* WORK TO BE COMPLETED
The lines to reproduce run from the one containing "[Linkedin] (167, 2569)" through the end of the records below. Reproduce them exactly and add nothing.

Saved data entries:
··········

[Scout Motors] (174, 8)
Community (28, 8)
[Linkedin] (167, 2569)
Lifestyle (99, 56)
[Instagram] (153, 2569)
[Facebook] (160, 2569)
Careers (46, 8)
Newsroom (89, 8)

··········

* SOLVED PROBLEM
[Linkedin] (167, 2569)
Lifestyle (99, 56)
[Instagram] (153, 2569)
[Facebook] (160, 2569)
Careers (46, 8)
Newsroom (89, 8)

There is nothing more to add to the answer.